Work to do:
(a) In the blog post on agile and project risk management, what reason does the author give for agile being so effective at managing risk?
(b) Continue the blog post on agile and project risk management from its final sentence.

Passage shown:
** Begin **

I put Project Management 2.0 as the title just to give Glen Alleman a moment…
There was a great question last week in the comments of one of my blog posts. The reader asked if agile offered any unique proposals for managing risk on a project? I’ve been blending my traditional background in project management with agile for several years now and sometimes I have to remind myself of what I’ve taken from what sources.
After reviewing the PMBOK section on Project Risk Management, I had to conclude that Agile doesn’t really offer anything new. Surprised? The PMBOK has processes for developing a risk management plan, identifying risks, performing qualitative and quantitative analysis, conducting risk response planning, and monitoring and controlling risks.
You can clearly make the case the agile might take a lighter approach to risk management, maybe rely less on documentation, but fundamentally you are doing many of the same activities on an agile project as you might on a traditional project. Why are agile methodologies so good then at identifying and mitigating risk?
Agile is so effective at managing risk because risk management processes are built into the very fabric of how we run the project.
There is an implicit understanding that risk is EVERYWHERE on a project. Risk cannot be contained in a risk list. Risk cannot be mitigated in a team meeting or a periodic risk review session. Dealing with risk has to be an obsession. Our mitigation strategies don’t live outside the project, but influence the very nature of how we structure and plan our work.

** End **

Data section:
** Begin **

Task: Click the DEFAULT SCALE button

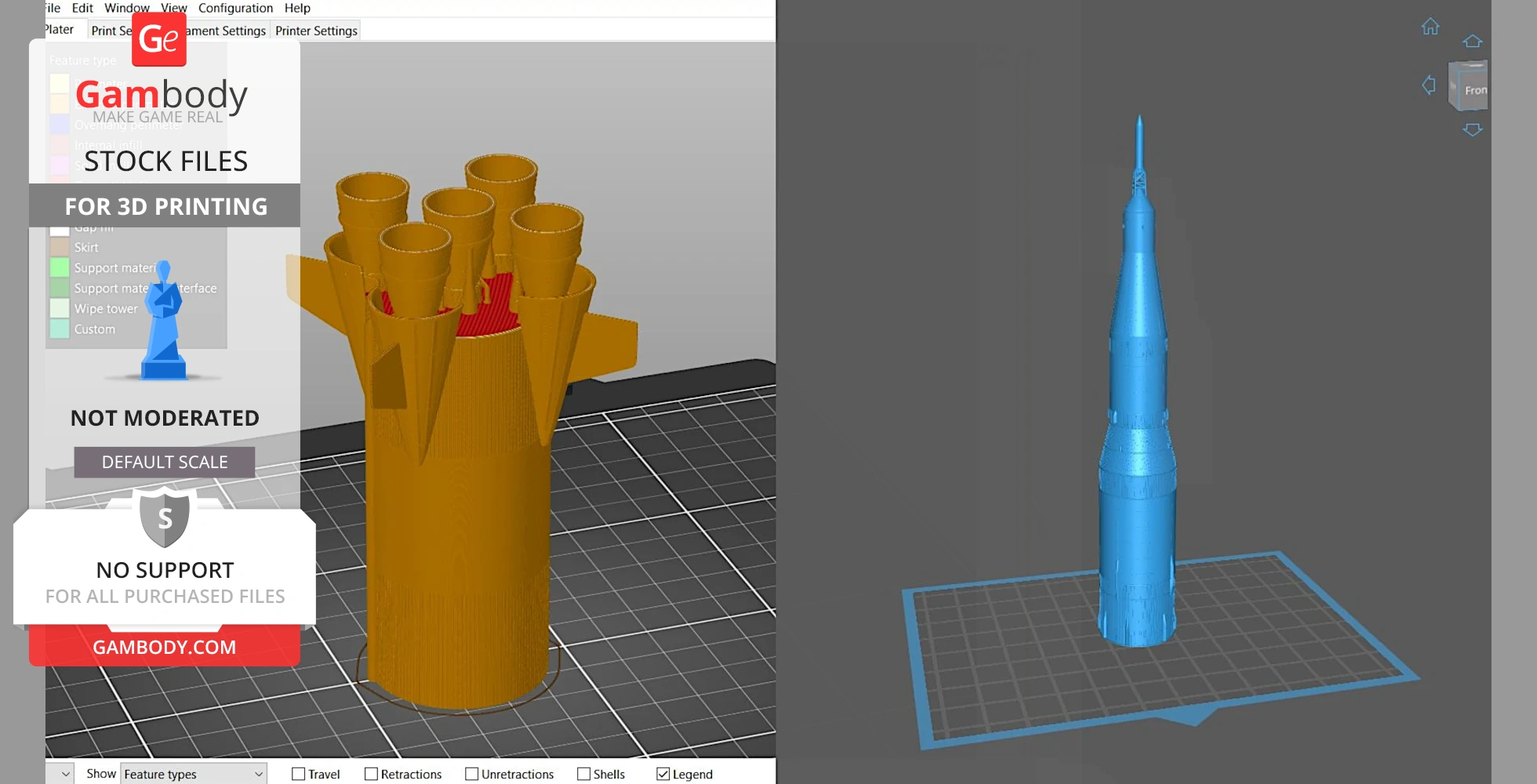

** End **

Answers given:
(a) Risk management processes are built into the very fabric of how the project is run.

(b)
Many project managers take a boiler plate approach to risk management. They deal with the easy stuff, the obvious risks that could be assigned to almost every project. Are we going to run out of money? Are we going to lose a key contributor? What happens if the project is late? While these are all important, they only represent a small slice of the kinds of risk we need to consider.
As project managers, we tend to assume that the business vision is accurate. We assume that if we deliver to the spec we’ll satisfy the market needs. We gloss over technical uncertainty because the technology guys are responsible for making all the code work. More detailed planning and designs do not mitigate risk. The only thing that really mitigates risk is delivering product.
Agile mitigates risk by building project frameworks that encourage frequent delivery, constant inspection and review, and allow us to adapt when things are not going as you expect.
In short, agile is risk management.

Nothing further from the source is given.